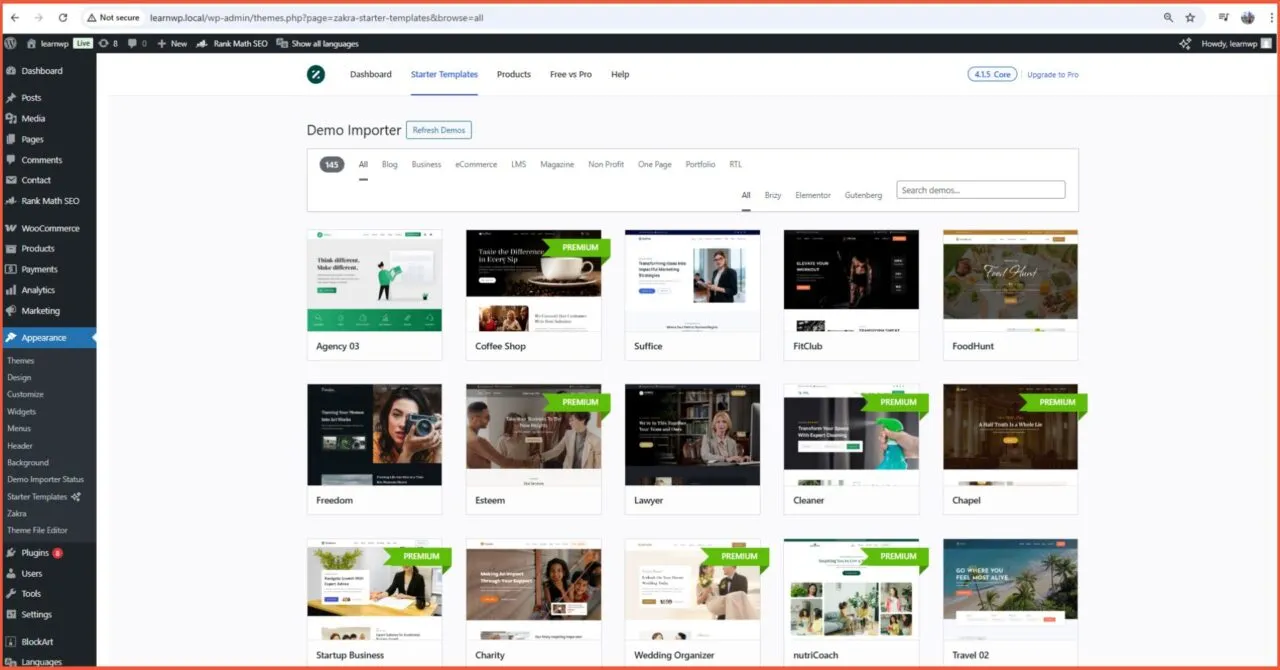
Task: Open WooCommerce from the sidebar icon
Action: (x=13, y=227)
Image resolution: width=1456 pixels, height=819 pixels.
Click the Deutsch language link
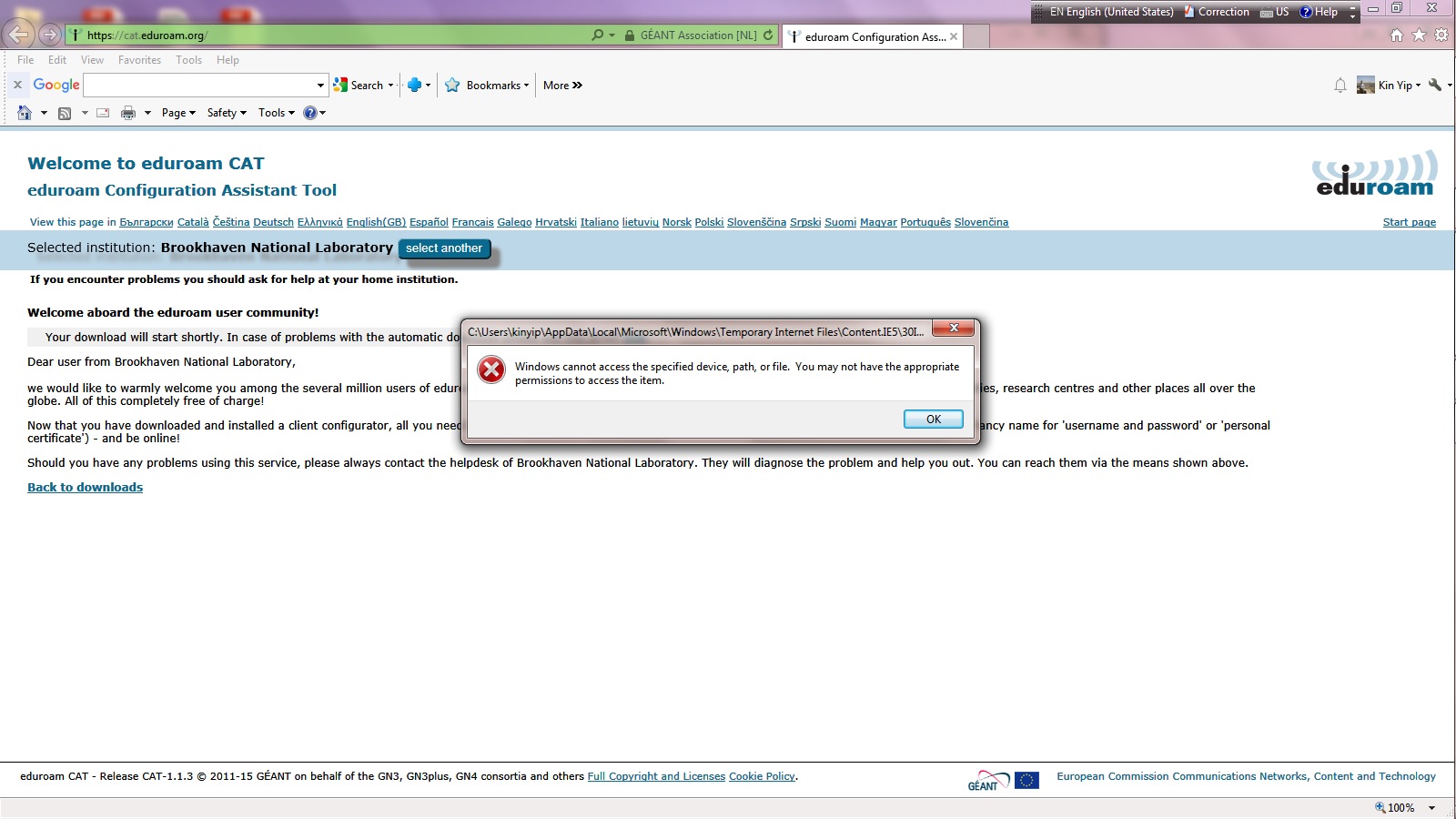tap(273, 222)
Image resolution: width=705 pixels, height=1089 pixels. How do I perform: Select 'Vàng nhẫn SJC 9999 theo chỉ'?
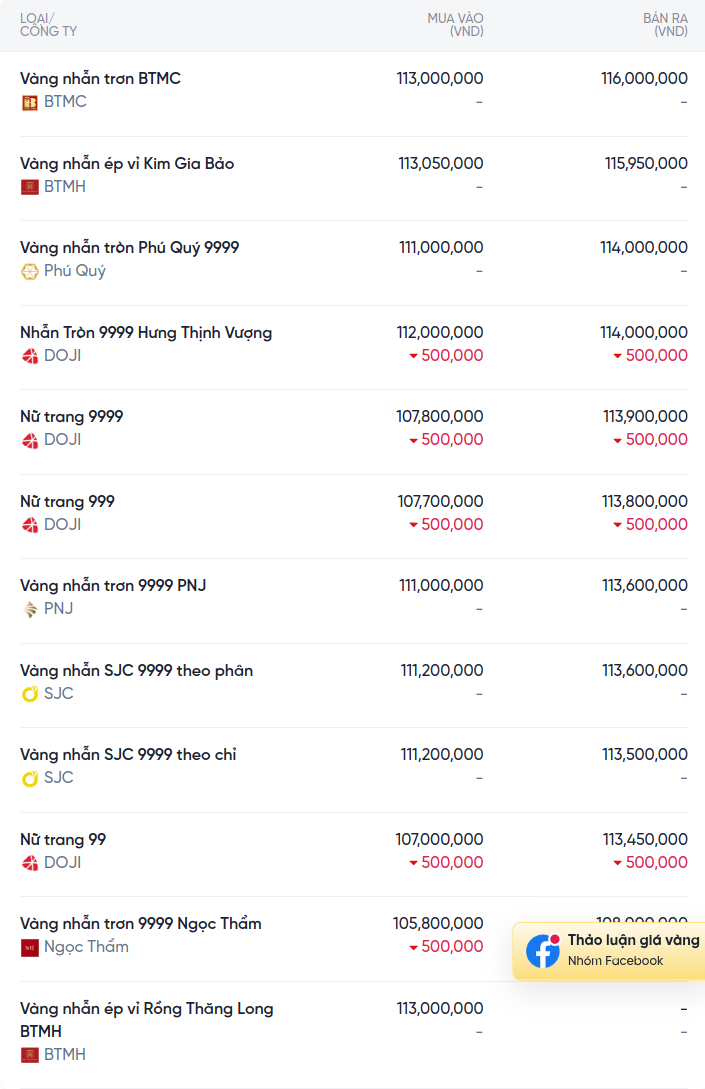click(128, 754)
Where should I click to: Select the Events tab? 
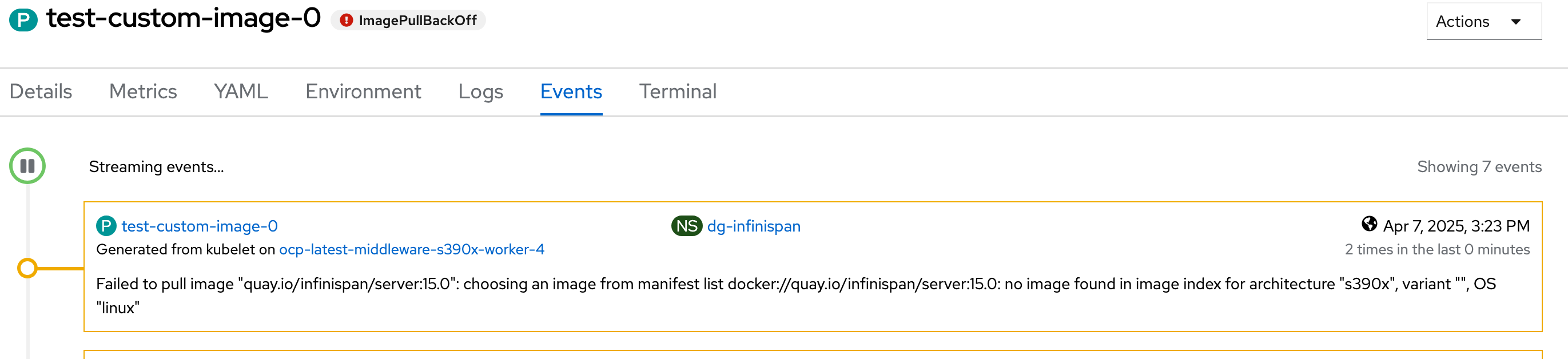pyautogui.click(x=571, y=91)
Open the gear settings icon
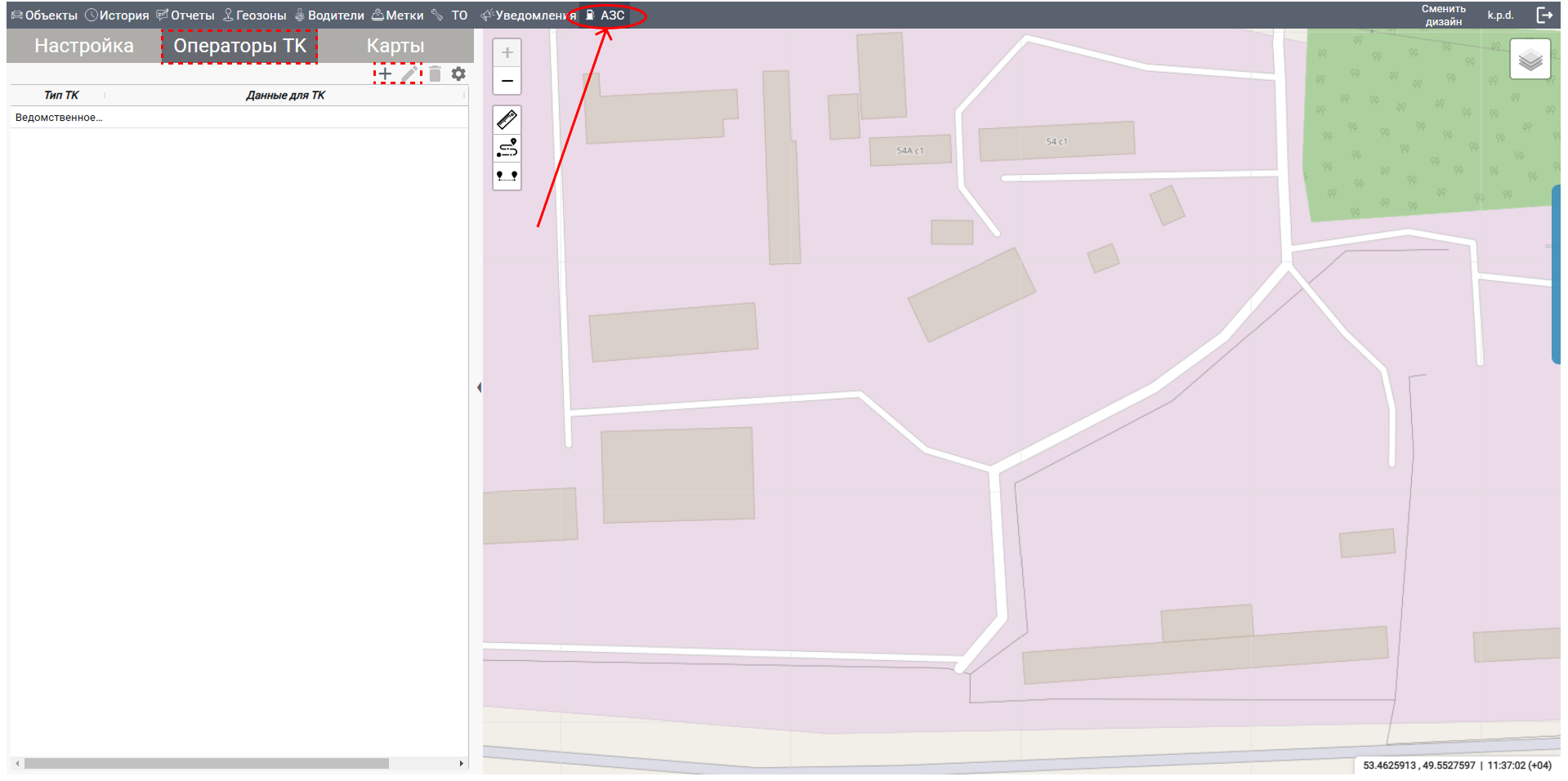This screenshot has width=1568, height=781. (458, 74)
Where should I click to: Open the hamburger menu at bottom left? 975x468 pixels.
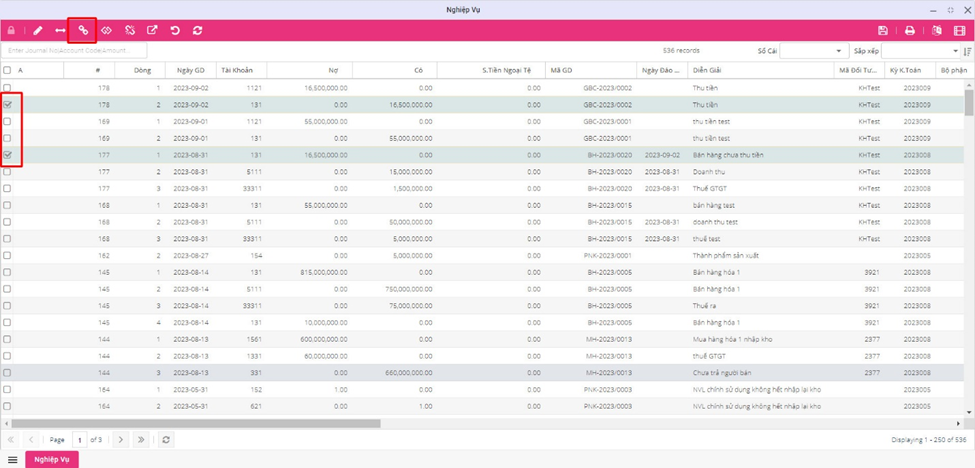tap(12, 459)
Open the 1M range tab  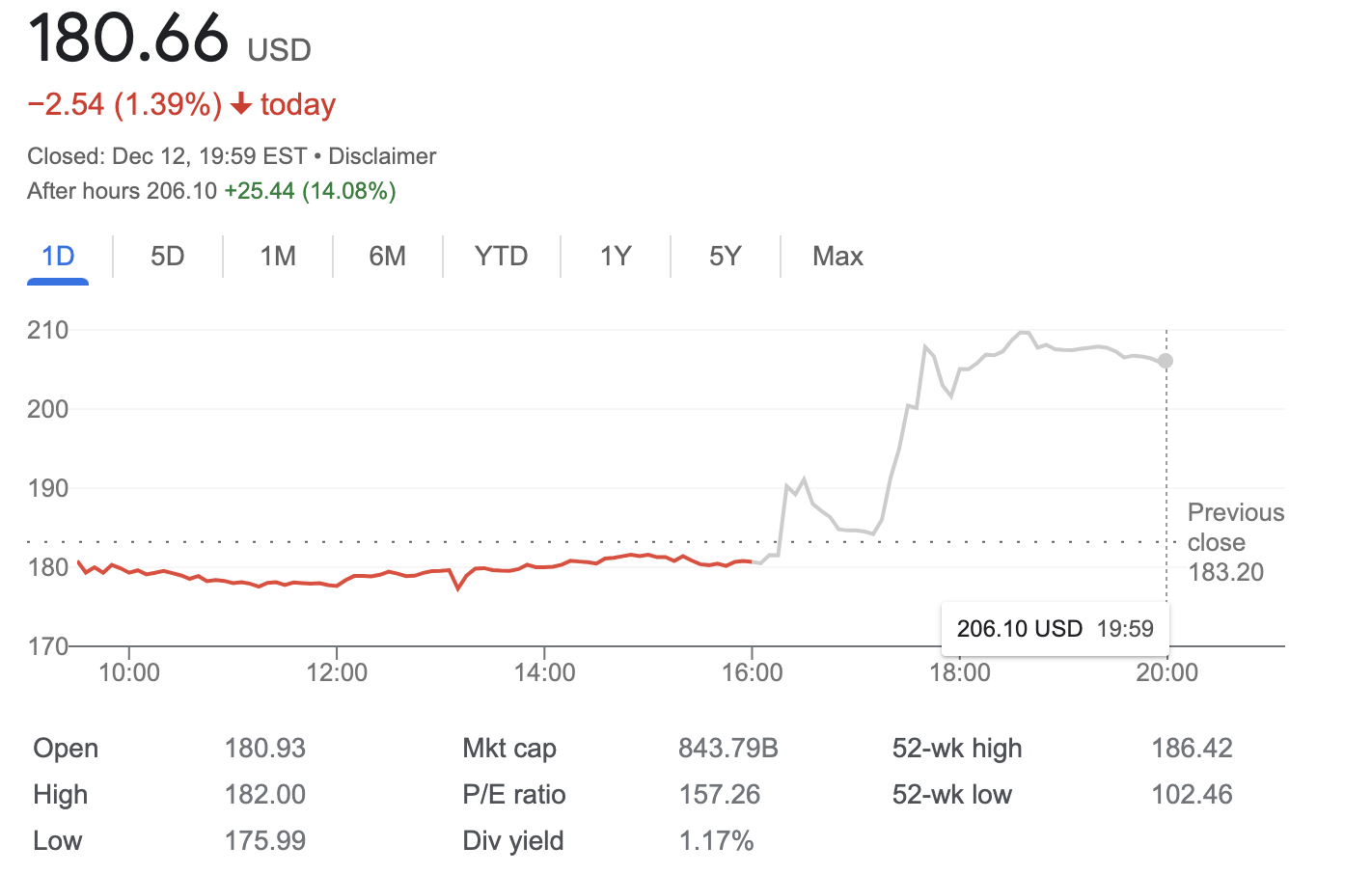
□ □ □ □ □
Exercise goal -> What is needed is an exact restatement of every line from the one containing "Image resolution: width=1456" through the last line of the records, pictures left out.

Answer area ->
Image resolution: width=1456 pixels, height=819 pixels.
Click the Deutsch language link
tap(273, 222)
Image resolution: width=705 pixels, height=1089 pixels. How do I perform: Select 'Vàng nhẫn SJC 9999 theo chỉ'?
click(128, 754)
Where should I click to: Select the Events tab? 
pyautogui.click(x=571, y=91)
Open the gear settings icon
This screenshot has width=1568, height=781. (458, 74)
Where should I click to: Open the hamburger menu at bottom left? 975x468 pixels.
tap(12, 459)
Open the 1M range tab  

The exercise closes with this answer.